JPH05157876A - Tank type fast breeder reactor - Google Patents

Abstract

PURPOSE:To prevent the entrainment of gas into the primary side coolant inflow port of an intermediate heat exchanger by large turning flow generated around the intermediate heat exchanger by a spiral deflecting plate. CONSTITUTION:A spiral deflecting plate 18 is installed at an intermediate heat exchanger 6, from its primary side coolant inflow port to its upper coolant level, and large turning flow is formed around the intermediate heat exchanger 6 so as to prevent the generation of a local vortex to be the cause of gas entrainment.

Description

Detailed Description of the Invention

[0001]

BACKGROUND OF THE INVENTION 1. Field of the Invention The present invention relates to a tank type reactor capable of preventing gas entrainment in an intermediate heat exchanger.

[0002]

2. Description of the Related Art In a fast breeder reactor, which is the next generation of nuclear power generation, an intermediate heat exchanger and a pump are arranged outside the reactor vessel, and a loop type reactor for circulating coolant by connecting pipes between them. There is a tank type furnace in which an intermediate heat exchanger and a pump are installed in a furnace vessel to circulate a coolant.
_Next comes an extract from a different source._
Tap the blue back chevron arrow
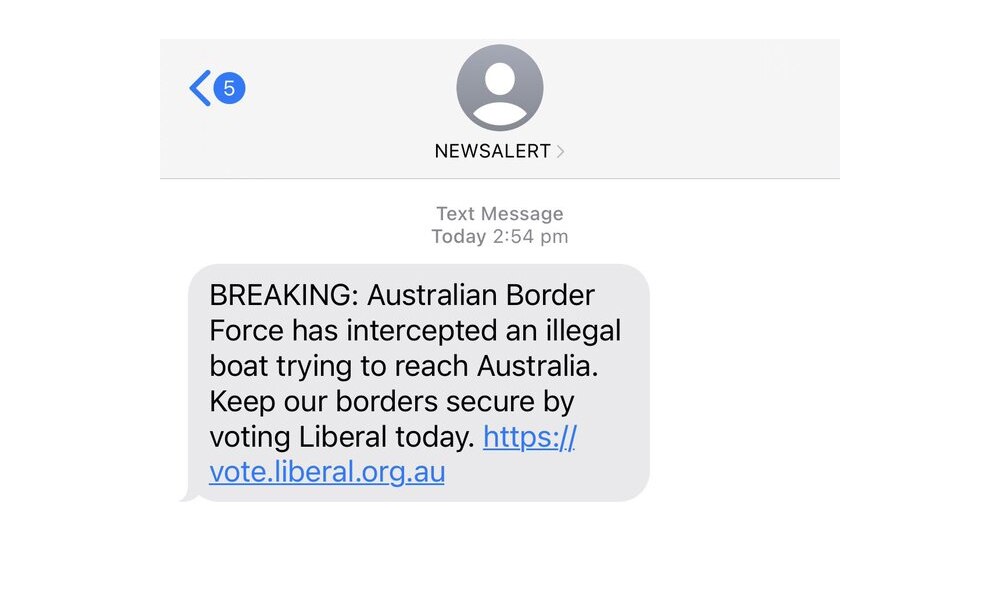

Compared with the loop type furnace, the tank type furnace has the advantage that the piping is not required and therefore the economy and safety are high and the plant can be downsized.
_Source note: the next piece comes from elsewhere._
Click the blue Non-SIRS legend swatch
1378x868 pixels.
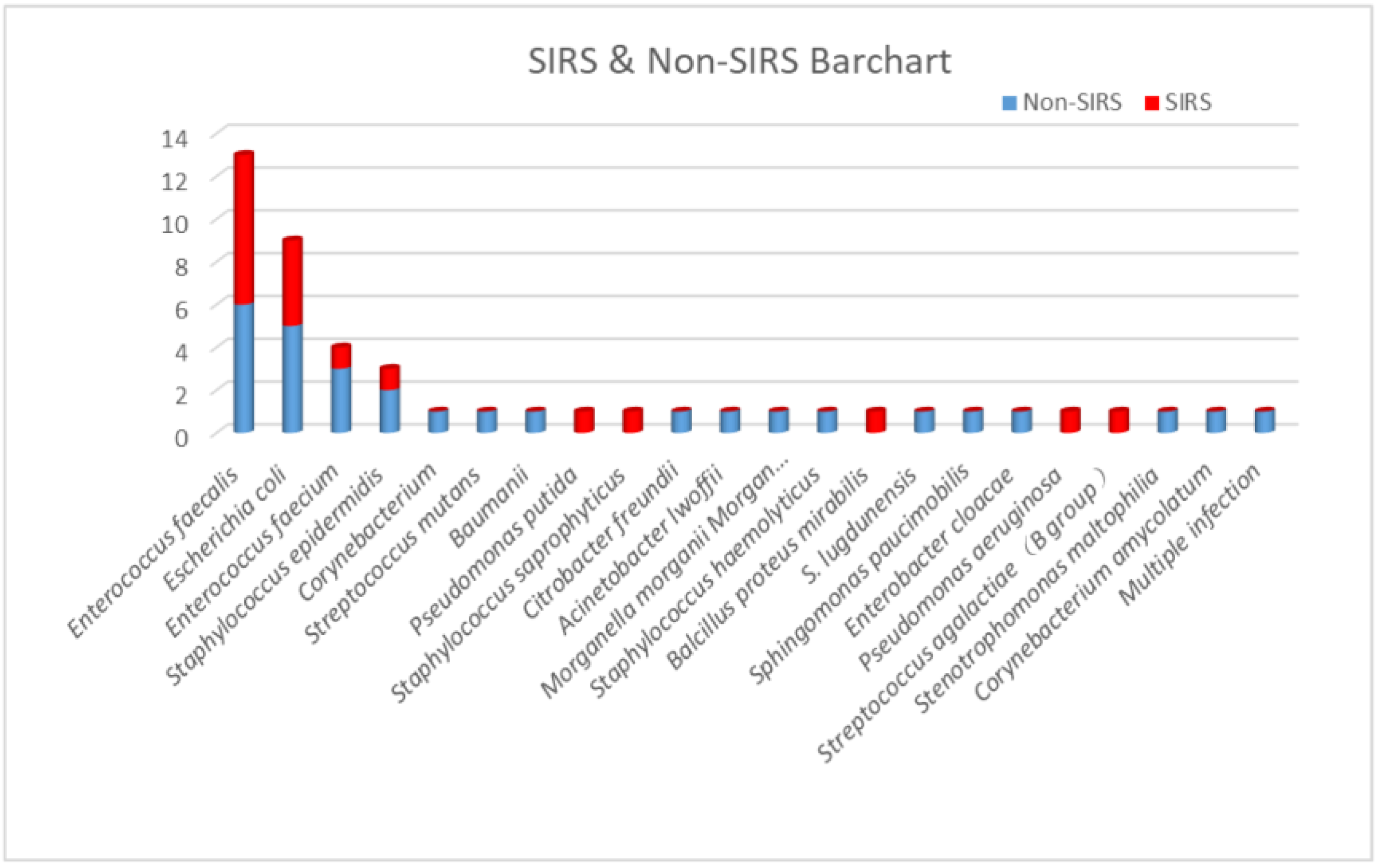pos(1010,103)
FIG. 3 shows a schematic structure of a tank-type nuclear reactor. At the center of a reactor vessel 1, a core 2 composed of a core fuel assembly and a blanket fuel assembly is installed.

The furnace vessel 1 is filled with a primary side coolant 4 (generally liquid metal sodium). Above the core 2, a core upper part mechanism 5 is provided penetrating the roof slab 3. Further, a plurality of intermediate heat exchangers 6 and a plurality of pumps 7 are arranged in the furnace vessel 1 so as to be circumferentially separated from each other. The pump 7 is driven by a pump drive motor installed on the roof slab 3.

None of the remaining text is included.